GIVEN RECORDS
Segment Open

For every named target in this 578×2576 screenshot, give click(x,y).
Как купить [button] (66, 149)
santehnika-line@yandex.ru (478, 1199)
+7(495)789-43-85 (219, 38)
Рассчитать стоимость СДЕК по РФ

Segment Closed
Segment Open

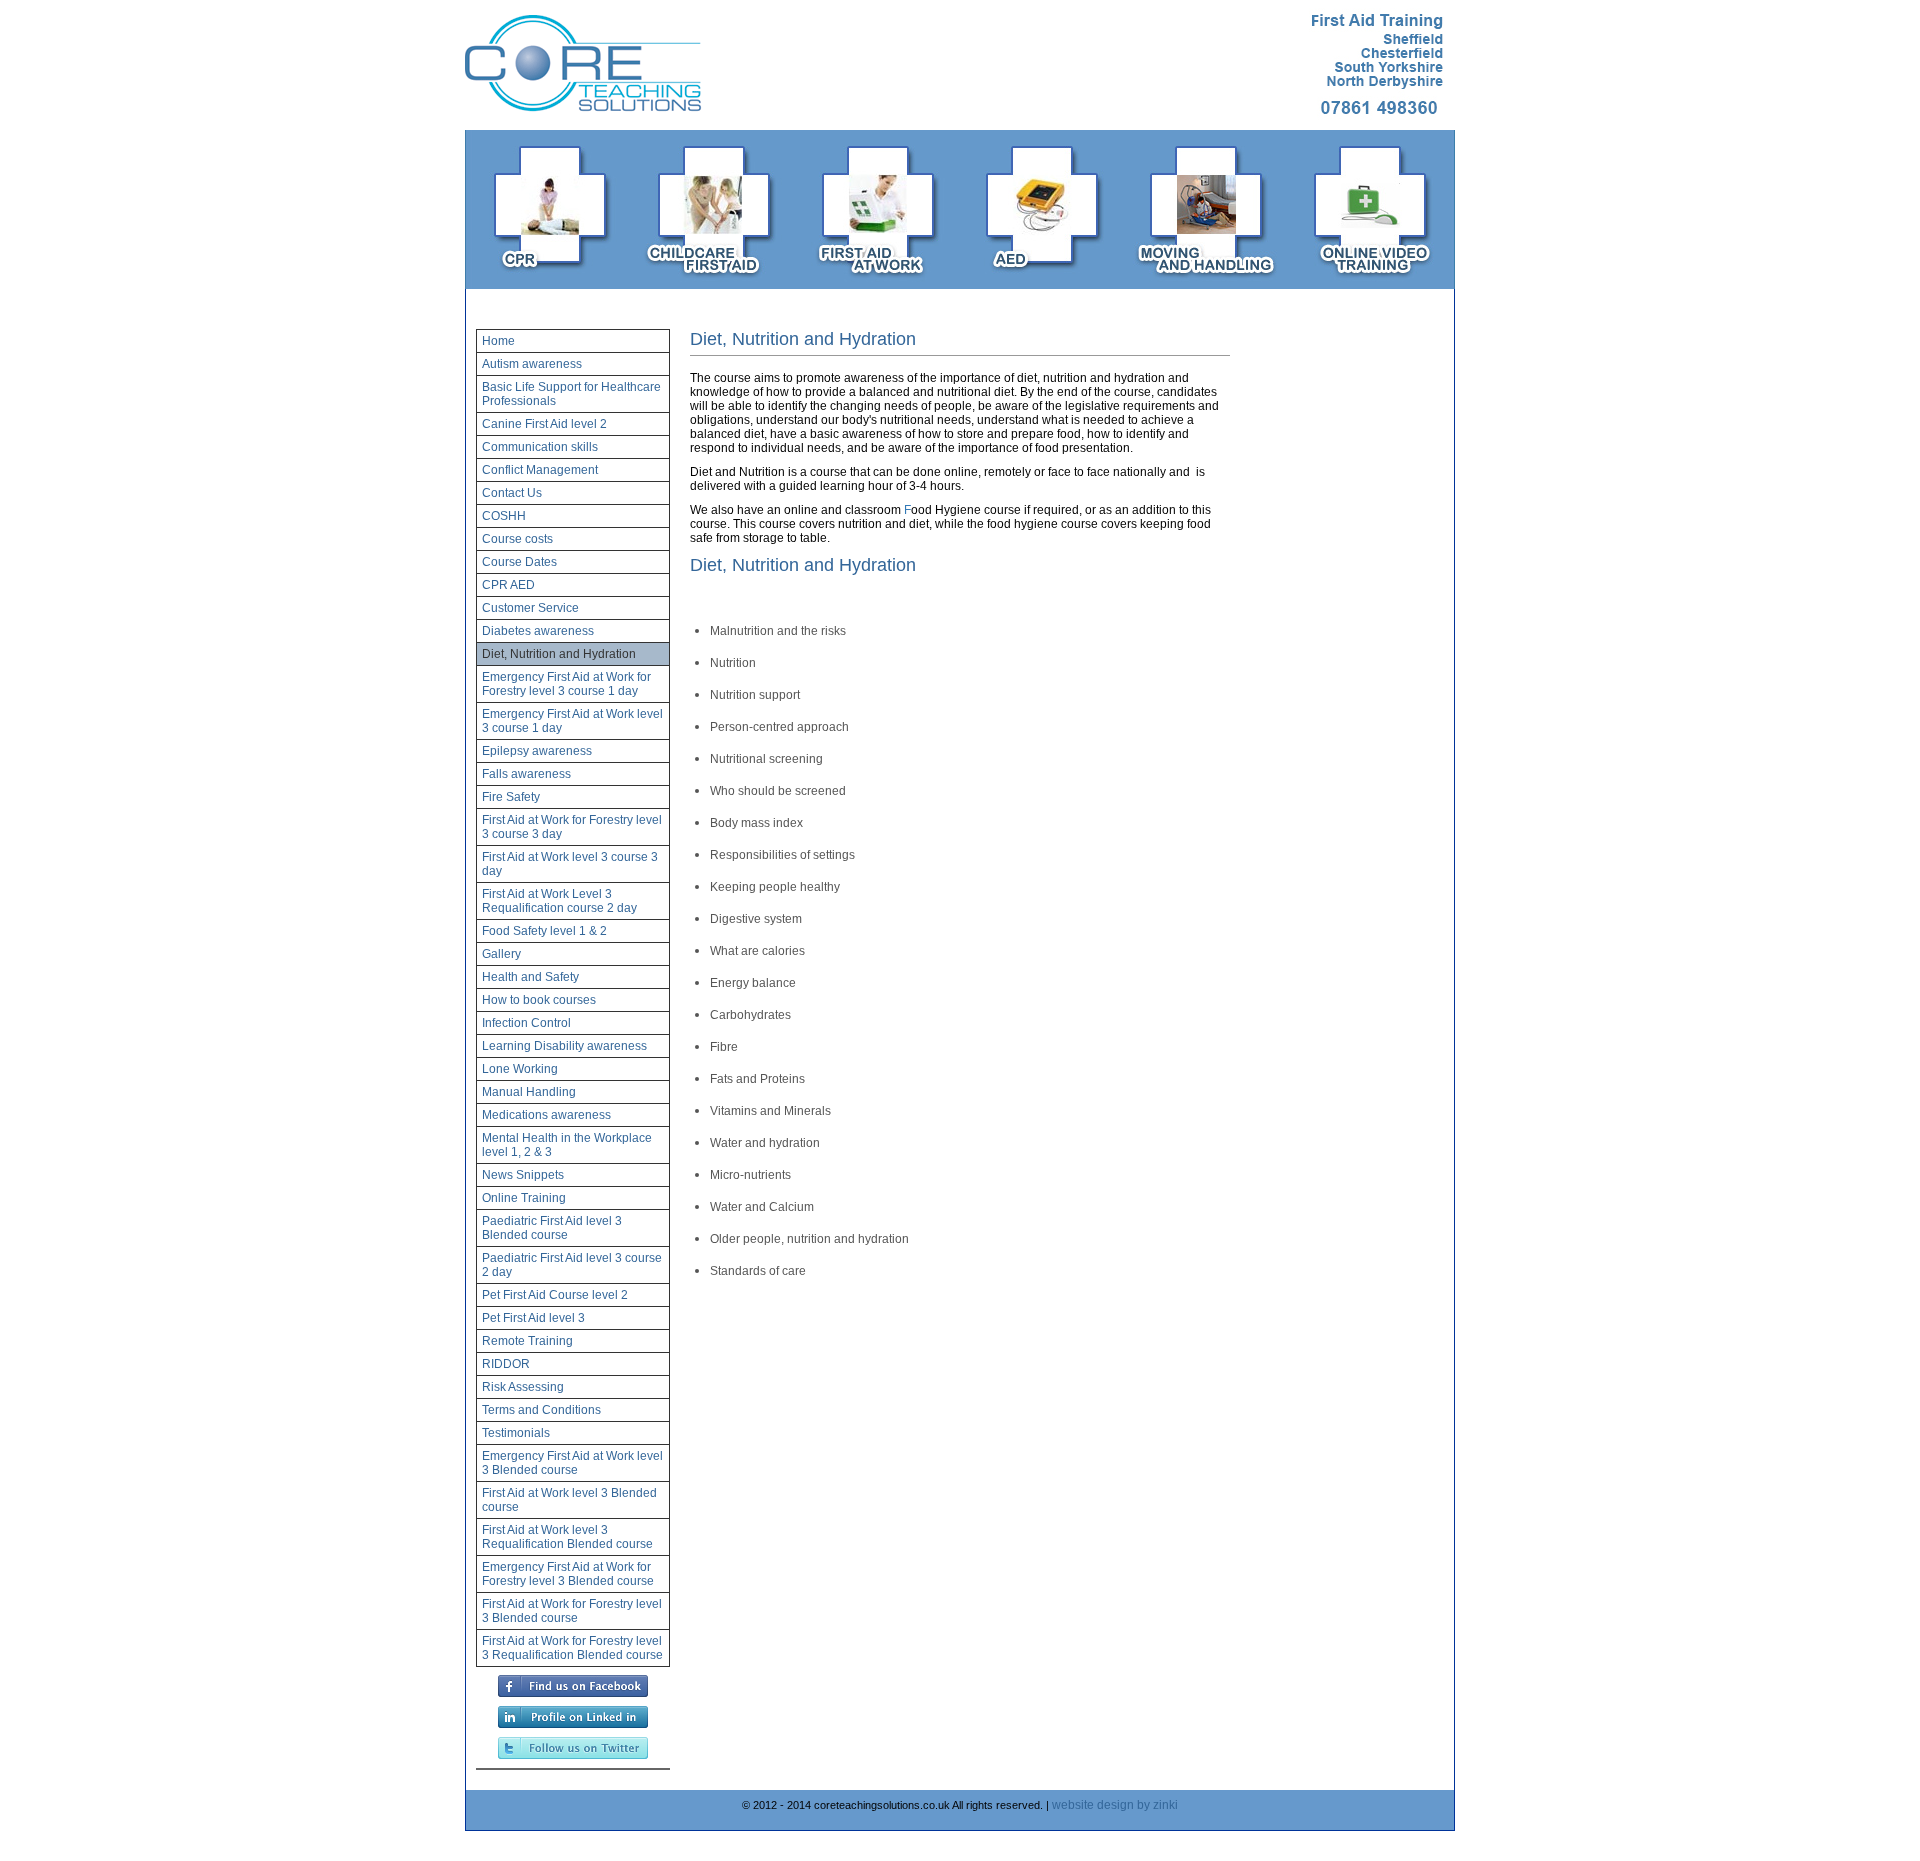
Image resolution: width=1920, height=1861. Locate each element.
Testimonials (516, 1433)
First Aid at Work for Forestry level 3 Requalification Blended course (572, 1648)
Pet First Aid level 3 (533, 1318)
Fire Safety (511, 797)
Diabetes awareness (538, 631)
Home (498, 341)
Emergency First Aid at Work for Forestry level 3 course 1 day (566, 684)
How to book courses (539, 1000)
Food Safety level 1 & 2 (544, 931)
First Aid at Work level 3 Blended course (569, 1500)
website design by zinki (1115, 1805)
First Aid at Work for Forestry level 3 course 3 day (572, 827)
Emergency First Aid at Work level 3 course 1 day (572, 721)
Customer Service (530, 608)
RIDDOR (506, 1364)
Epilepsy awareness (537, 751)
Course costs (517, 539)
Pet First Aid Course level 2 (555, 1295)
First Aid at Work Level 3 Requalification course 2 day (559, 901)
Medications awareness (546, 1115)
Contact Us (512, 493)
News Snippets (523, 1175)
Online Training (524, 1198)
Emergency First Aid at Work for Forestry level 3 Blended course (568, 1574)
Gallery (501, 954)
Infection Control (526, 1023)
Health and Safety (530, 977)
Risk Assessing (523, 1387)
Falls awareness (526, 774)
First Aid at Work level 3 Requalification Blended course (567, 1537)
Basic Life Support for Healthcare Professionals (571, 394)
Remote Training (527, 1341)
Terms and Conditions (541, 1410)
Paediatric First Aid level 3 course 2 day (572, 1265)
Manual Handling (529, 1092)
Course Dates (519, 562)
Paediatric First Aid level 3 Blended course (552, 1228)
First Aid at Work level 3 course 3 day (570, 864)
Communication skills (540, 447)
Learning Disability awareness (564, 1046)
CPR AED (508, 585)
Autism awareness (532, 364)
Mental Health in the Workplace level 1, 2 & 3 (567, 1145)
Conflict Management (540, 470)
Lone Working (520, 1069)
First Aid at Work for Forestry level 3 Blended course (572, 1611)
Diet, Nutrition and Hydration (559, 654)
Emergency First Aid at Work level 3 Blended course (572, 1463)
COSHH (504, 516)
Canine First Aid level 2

Segment Closed
Segment Open

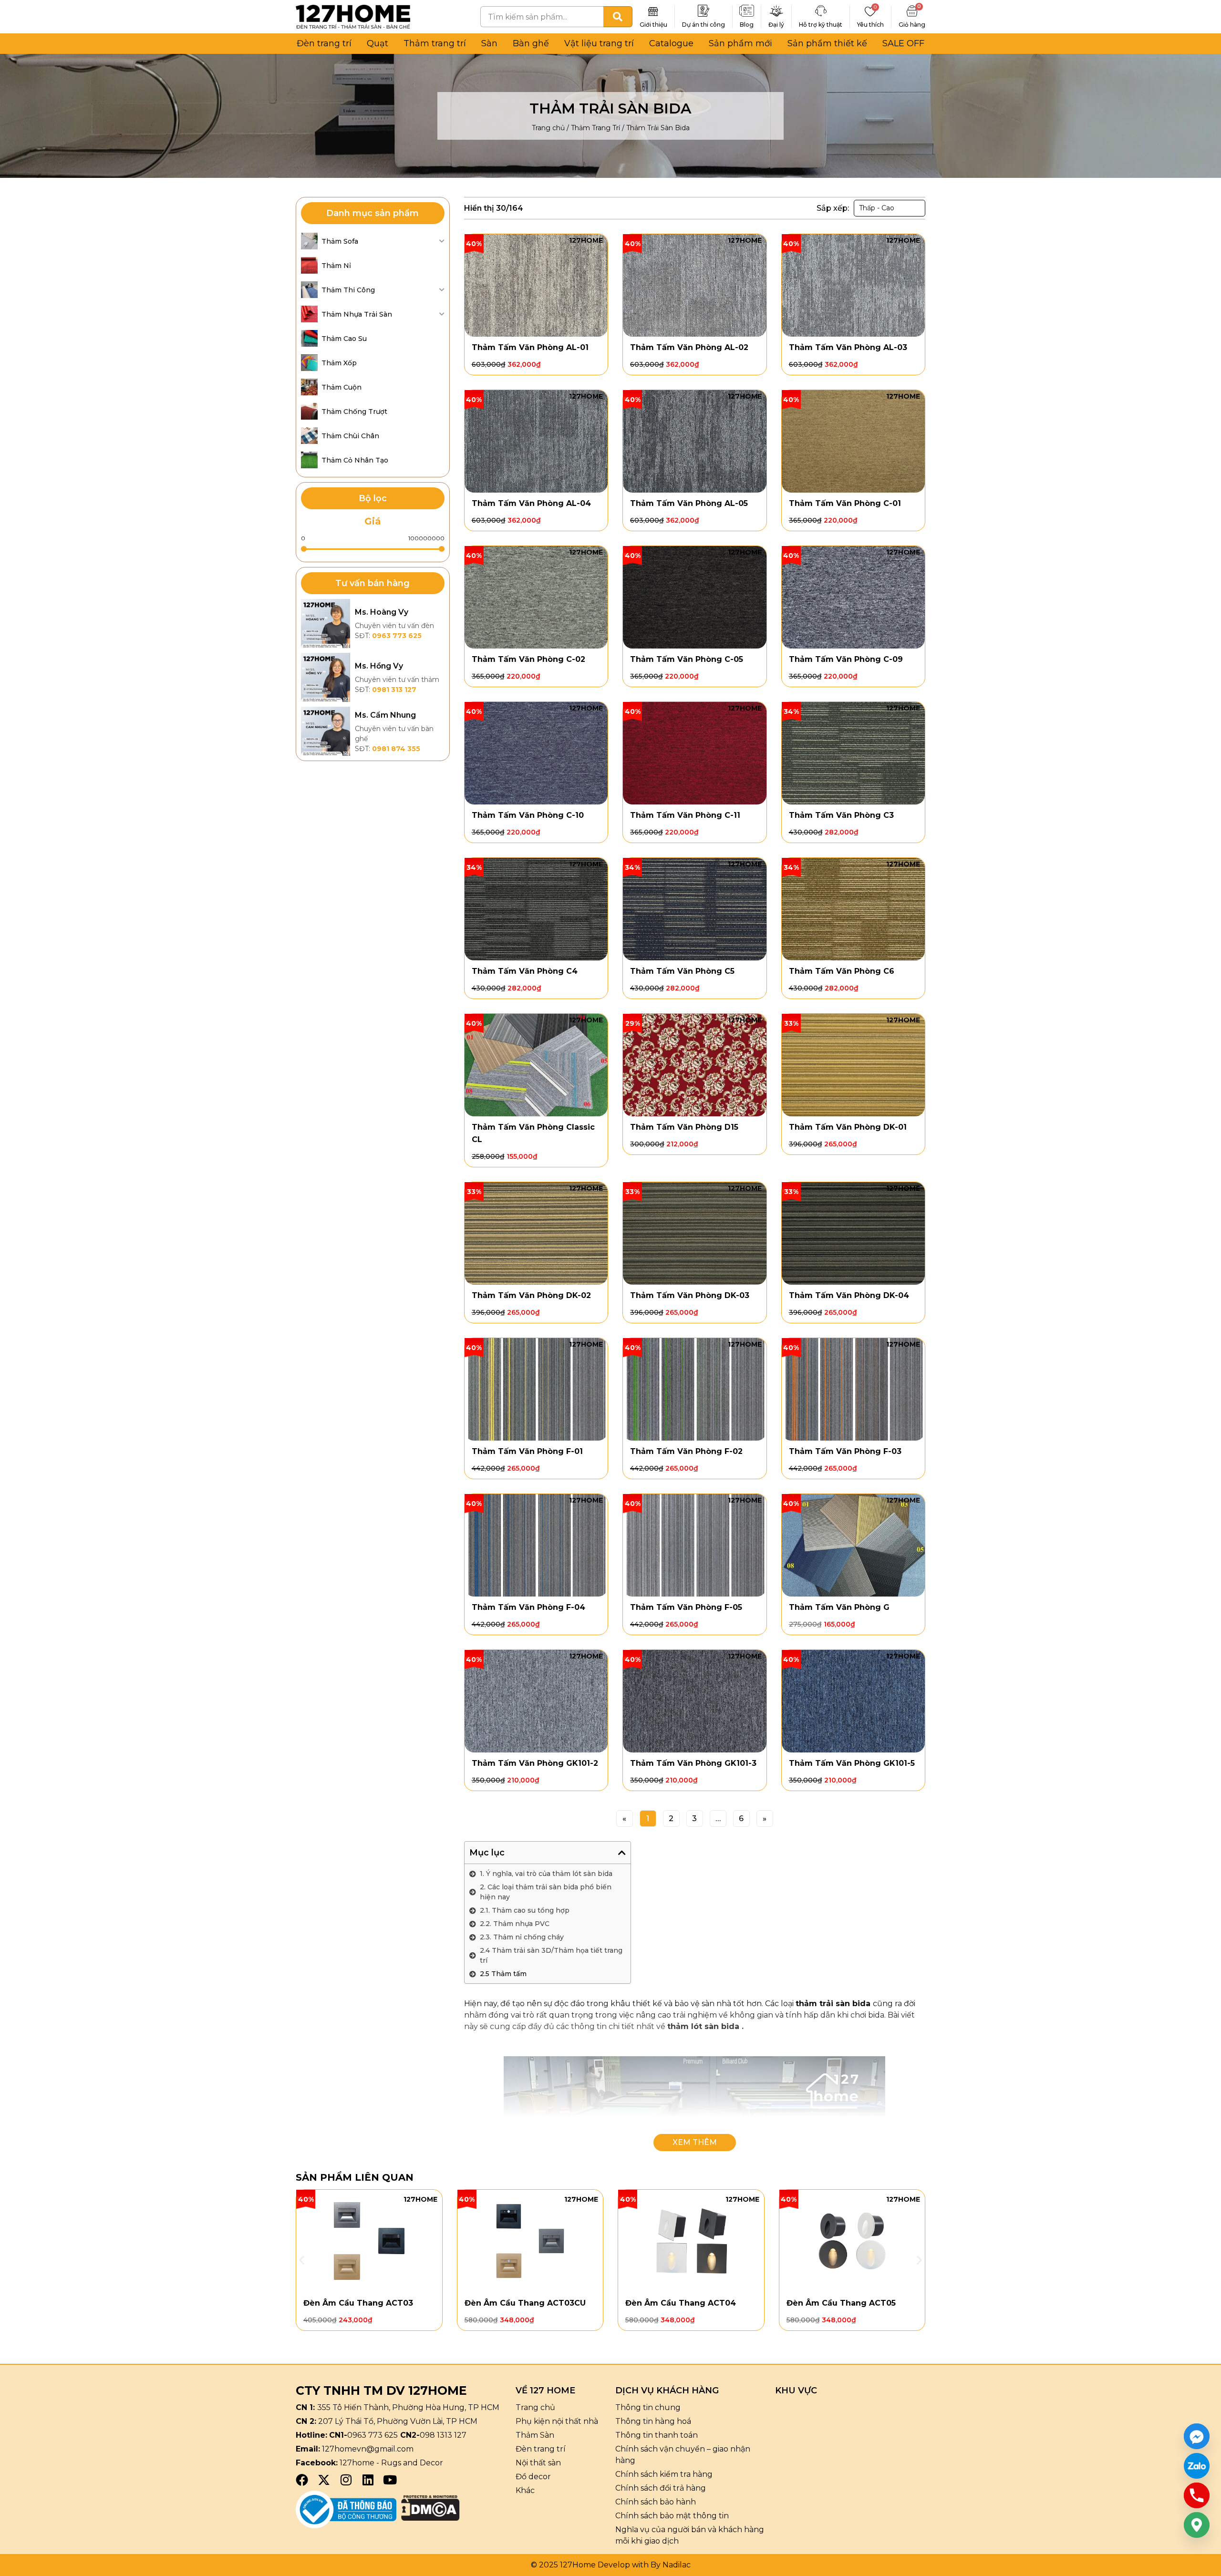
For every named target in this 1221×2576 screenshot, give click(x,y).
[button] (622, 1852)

Segment Closed

WHAT YOU WILL DO
Of all the entries above, output exactly the lines between the one holding "Emergency First Aid at Work for Forestry level 3 Blended" and the one holding "Canine First Aid level 2", inclusive.

FINISHED EXERCISE
Emergency First Aid at Work for Forestry level 3 Blended course (568, 1574)
Gallery (501, 954)
Infection Control (526, 1023)
Health and Safety (530, 977)
Risk Assessing (523, 1387)
Falls awareness (526, 774)
First Aid at Work level 3 Requalification Blended course (567, 1537)
Basic Life Support for Healthcare Professionals (571, 394)
Remote Training (527, 1341)
Terms and Conditions (541, 1410)
Paediatric First Aid level 3 course 2 day (572, 1265)
Manual Handling (529, 1092)
Course Dates (519, 562)
Paediatric First Aid level 3 Blended course (552, 1228)
First Aid at Work level 3 course 3 day (570, 864)
Communication skills (540, 447)
Learning Disability awareness (564, 1046)
CPR AED (508, 585)
Autism awareness (532, 364)
Mental Health in the Workplace level 1, 2 & 3 (567, 1145)
Conflict Management (540, 470)
Lone Working (520, 1069)
First Aid at Work for Forestry level 3 Blended course (572, 1611)
Diet, Nutrition and Hydration (559, 654)
Emergency First Aid at Work level 3 Blended course (572, 1463)
COSHH (504, 516)
Canine First Aid level 2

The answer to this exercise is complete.